In the early morning of August 15, 2151, the cloudless sky was a brilliant violet, and the sun was rising like a bowl of molten gold. Marshal and Averette North, a retired couple, had climbed to the top of the crater wall to enjoy the sunrise. Six miles away was the atmosphere plant, gleaming in the newly-risen sun.

They were the only ones to see what happened next, but it happened so quickly that there was almost nothing to see. In the thin atmosphere, there was only a slight vapor trail and a short-lived but powerful whine; then with a dull, gut-churning thud a ball of black and orange flame slammed obliquely into the desert floor within a quarter of a mile of the atmosphere plant. An enormous wave of pinkish-ochre sand rose up in front of the impact site like a great wall. The shock wave quickly blew the wall of sand upward and outward, so that it sparkled like luminous rain until the sand particles became too scattered to be seen.

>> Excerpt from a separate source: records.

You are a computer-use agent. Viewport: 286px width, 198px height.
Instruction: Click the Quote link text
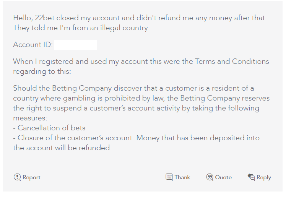coord(223,177)
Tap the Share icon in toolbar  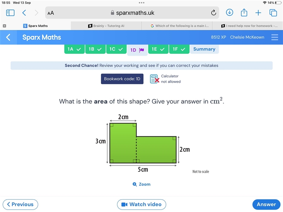pos(244,12)
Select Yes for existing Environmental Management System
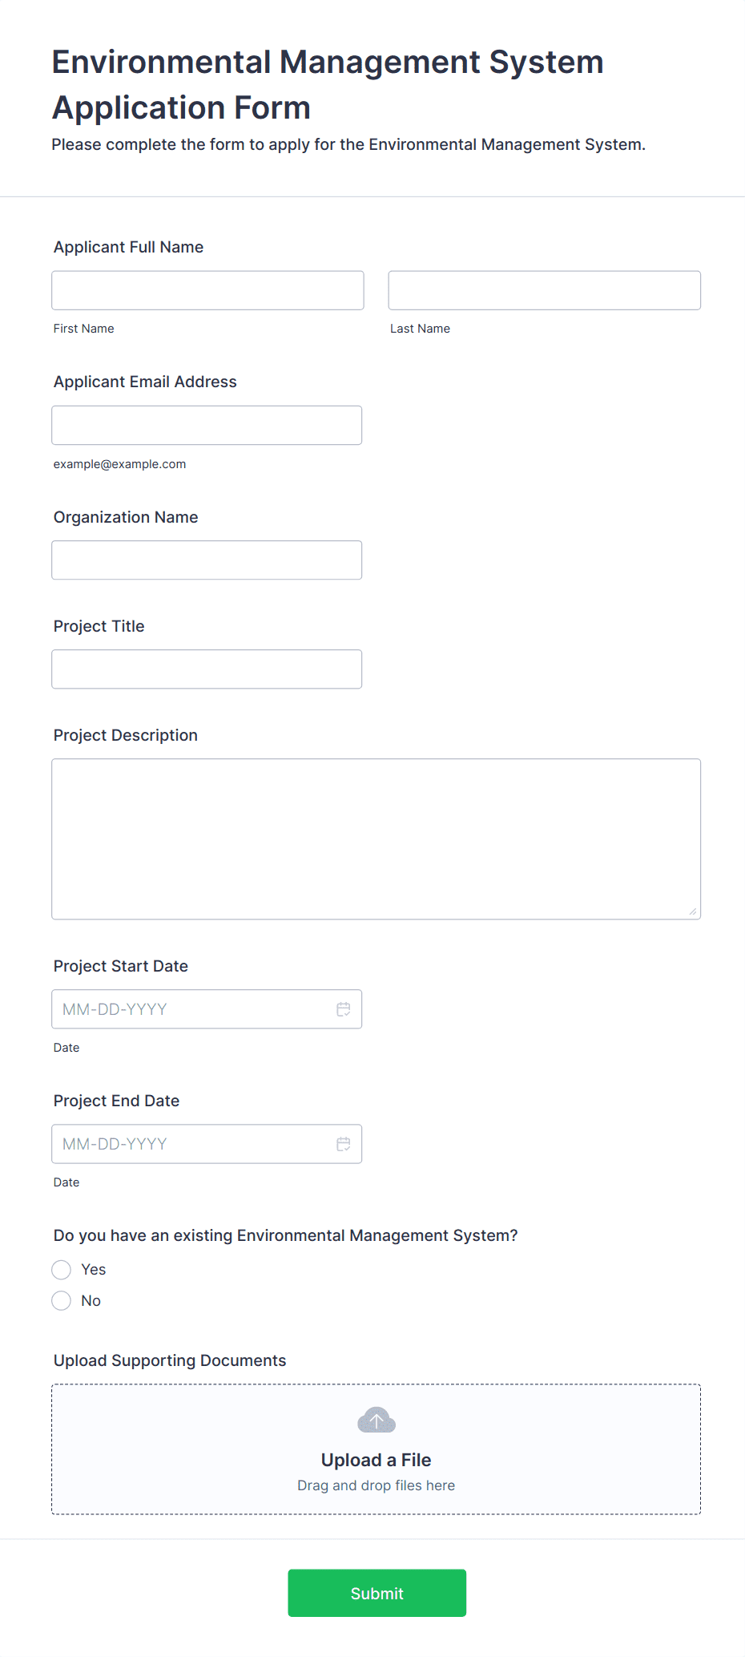 [x=62, y=1270]
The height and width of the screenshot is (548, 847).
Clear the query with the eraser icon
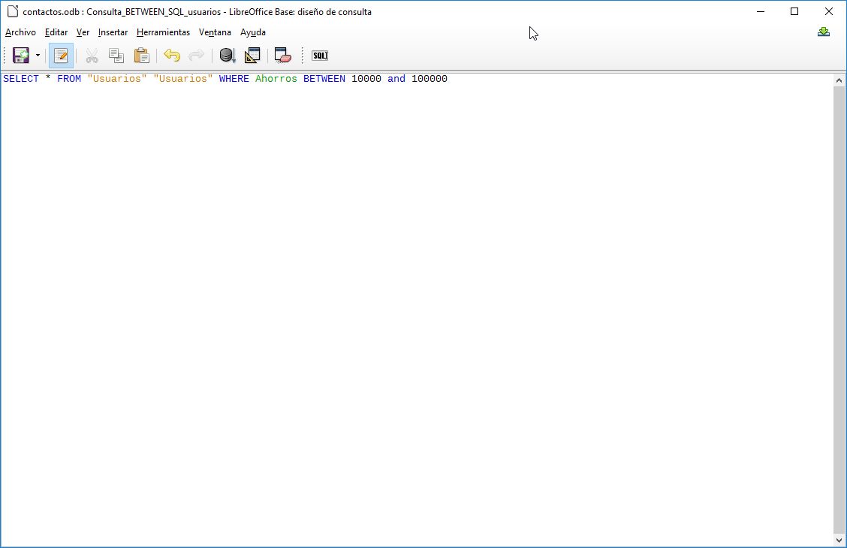pyautogui.click(x=282, y=55)
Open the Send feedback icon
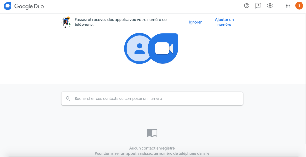306x157 pixels. [258, 6]
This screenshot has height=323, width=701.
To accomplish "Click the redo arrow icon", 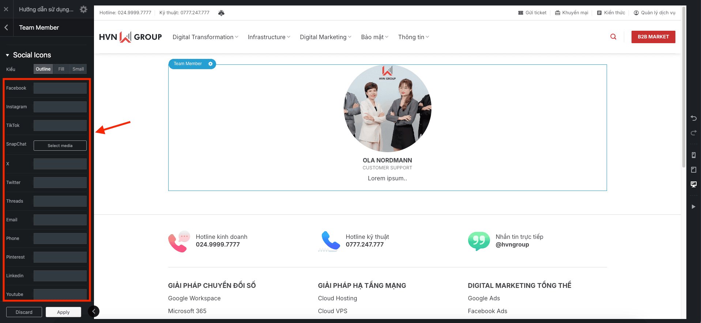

The shock wave struck the atmosphere plant and shoved it aside as if a giant, invisible hand were violently clearing a table of unwanted crockery. The crater wall where the Norths were standing rocked and heaved as if in an earthquake. The shock wave passed them, blowing their hair and rippling their clothing as if it were a pleasant breeze that died away as quickly as it had come.

The elderly couple stood frozen in shock and watched the cloud of dust gradually fill the entire eastern sky. After several minutes, the dust was thin enough to reveal a horseshoe-shaped crater almost a mile across. On the southwestern edge of the crater, where it trailed off into the desert without a sharp boundary, was the place where the atmosphere plant had been. Now the plant was broken into many thousands of pieces and the wreckage was scattered for three or four miles in a wide fan across the sand.